Element and text location items
* * * * * * * * *

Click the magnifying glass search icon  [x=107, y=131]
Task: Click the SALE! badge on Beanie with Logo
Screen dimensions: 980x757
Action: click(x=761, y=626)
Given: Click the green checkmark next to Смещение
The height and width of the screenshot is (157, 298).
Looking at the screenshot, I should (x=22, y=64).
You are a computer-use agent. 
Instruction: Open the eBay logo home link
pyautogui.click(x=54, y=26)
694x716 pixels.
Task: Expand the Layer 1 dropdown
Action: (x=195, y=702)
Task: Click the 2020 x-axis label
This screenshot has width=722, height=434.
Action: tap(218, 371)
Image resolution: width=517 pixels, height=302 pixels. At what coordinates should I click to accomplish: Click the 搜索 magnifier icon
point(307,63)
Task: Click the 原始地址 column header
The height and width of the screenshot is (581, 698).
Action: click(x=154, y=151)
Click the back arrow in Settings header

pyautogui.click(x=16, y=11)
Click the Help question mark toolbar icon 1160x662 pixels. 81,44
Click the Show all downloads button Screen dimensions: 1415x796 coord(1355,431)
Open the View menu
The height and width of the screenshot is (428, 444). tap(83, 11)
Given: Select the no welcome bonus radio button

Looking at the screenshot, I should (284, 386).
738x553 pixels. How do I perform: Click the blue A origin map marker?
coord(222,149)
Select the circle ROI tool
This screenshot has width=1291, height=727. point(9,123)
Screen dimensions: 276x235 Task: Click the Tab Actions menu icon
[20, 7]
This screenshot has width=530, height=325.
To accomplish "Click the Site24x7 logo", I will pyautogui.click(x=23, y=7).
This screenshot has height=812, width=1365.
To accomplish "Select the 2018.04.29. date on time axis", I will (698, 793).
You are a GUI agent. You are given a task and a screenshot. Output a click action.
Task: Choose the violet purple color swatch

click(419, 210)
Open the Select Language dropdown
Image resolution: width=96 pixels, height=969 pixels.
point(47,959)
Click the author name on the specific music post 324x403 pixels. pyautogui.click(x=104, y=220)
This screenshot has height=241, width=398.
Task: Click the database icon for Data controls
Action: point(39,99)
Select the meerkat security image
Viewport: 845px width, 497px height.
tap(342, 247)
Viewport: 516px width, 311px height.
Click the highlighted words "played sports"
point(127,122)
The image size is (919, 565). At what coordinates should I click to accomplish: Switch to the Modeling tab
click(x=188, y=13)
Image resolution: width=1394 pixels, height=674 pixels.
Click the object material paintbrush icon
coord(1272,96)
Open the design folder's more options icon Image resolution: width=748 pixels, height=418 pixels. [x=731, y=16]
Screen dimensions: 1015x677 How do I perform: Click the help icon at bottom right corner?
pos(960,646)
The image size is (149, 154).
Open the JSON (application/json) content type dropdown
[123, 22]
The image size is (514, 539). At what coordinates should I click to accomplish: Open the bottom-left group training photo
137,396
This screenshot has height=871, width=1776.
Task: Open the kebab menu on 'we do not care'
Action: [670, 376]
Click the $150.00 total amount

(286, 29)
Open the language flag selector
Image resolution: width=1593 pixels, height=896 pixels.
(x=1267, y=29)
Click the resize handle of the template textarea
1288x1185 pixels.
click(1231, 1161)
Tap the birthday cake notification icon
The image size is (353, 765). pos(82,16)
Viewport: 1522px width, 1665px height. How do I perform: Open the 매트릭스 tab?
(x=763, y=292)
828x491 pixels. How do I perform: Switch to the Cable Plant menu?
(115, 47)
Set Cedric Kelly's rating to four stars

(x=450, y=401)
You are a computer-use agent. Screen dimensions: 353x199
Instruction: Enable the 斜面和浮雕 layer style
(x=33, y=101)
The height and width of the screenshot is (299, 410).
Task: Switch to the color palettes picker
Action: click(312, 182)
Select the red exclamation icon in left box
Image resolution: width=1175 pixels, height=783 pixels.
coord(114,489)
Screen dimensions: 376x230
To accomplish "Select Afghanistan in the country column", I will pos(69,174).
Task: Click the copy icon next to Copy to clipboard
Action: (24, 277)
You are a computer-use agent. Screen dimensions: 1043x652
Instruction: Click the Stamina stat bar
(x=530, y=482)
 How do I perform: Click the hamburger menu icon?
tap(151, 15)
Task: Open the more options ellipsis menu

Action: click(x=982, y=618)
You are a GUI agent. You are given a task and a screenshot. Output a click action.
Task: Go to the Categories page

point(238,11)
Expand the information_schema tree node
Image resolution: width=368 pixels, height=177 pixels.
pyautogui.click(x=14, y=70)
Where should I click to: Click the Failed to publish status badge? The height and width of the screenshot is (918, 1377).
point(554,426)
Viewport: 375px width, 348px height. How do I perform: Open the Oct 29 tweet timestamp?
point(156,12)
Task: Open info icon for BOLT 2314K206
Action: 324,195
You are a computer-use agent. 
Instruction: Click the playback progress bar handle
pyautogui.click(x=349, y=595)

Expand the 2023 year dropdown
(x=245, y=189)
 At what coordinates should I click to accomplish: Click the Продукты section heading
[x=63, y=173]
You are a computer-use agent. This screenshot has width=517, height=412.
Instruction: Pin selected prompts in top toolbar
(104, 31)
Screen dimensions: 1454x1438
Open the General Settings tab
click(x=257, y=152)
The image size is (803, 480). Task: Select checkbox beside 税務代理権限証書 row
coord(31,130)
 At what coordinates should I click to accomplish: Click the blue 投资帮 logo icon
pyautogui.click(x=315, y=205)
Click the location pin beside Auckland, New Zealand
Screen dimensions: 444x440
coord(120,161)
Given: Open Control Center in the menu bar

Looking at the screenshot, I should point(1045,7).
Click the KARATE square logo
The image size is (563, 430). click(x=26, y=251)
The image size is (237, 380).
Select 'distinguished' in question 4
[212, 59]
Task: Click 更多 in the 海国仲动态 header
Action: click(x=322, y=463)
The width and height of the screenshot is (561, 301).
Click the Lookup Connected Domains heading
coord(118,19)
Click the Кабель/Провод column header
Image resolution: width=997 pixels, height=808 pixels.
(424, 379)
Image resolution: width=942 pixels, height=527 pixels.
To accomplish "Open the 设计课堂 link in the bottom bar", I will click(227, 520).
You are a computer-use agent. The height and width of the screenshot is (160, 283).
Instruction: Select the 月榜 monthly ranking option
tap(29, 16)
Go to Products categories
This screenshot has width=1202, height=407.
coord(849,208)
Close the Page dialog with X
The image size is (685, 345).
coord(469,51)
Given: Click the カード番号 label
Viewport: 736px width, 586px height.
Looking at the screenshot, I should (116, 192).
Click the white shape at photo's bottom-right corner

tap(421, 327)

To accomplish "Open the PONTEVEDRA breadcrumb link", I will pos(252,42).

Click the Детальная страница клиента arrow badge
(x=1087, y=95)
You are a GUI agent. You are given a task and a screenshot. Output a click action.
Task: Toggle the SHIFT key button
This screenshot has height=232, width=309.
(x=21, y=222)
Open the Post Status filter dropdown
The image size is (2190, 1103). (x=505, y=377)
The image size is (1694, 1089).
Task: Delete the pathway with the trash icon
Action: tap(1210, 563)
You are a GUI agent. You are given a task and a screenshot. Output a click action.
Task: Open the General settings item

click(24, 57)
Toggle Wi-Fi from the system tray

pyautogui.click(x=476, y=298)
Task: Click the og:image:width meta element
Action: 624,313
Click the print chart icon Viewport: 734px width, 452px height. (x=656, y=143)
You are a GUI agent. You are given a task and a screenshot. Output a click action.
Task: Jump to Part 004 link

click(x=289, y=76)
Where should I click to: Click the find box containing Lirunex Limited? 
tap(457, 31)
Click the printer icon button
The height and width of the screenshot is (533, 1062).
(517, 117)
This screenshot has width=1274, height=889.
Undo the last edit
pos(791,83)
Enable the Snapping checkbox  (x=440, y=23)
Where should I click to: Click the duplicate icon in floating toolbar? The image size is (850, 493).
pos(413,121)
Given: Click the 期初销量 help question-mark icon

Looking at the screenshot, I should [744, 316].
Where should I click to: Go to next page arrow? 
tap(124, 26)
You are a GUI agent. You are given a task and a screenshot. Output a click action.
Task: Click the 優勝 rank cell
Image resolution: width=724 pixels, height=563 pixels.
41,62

* * * * * * * * *

CHALLENGE
Copy the items word for word, starting at the line that contains "Click the print chart" and continuing through the last item.

EXPECTED OUTPUT
Click the print chart icon Viewport: 734px width, 452px height. (x=656, y=143)
You are a GUI agent. You are given a task and a screenshot. Output a click action.
Task: Jump to Part 004 link

click(x=289, y=76)
Where should I click to: Click the find box containing Lirunex Limited? 
tap(457, 31)
Click the printer icon button
The height and width of the screenshot is (533, 1062).
(517, 117)
This screenshot has width=1274, height=889.
Undo the last edit
pos(791,83)
Enable the Snapping checkbox  (x=440, y=23)
Where should I click to: Click the duplicate icon in floating toolbar? The image size is (850, 493).
pos(413,121)
Given: Click the 期初销量 help question-mark icon

Looking at the screenshot, I should [744, 316].
Where should I click to: Go to next page arrow? 
tap(124, 26)
You are a GUI agent. You are given a task and a screenshot. Output a click action.
Task: Click the 優勝 rank cell
Image resolution: width=724 pixels, height=563 pixels.
41,62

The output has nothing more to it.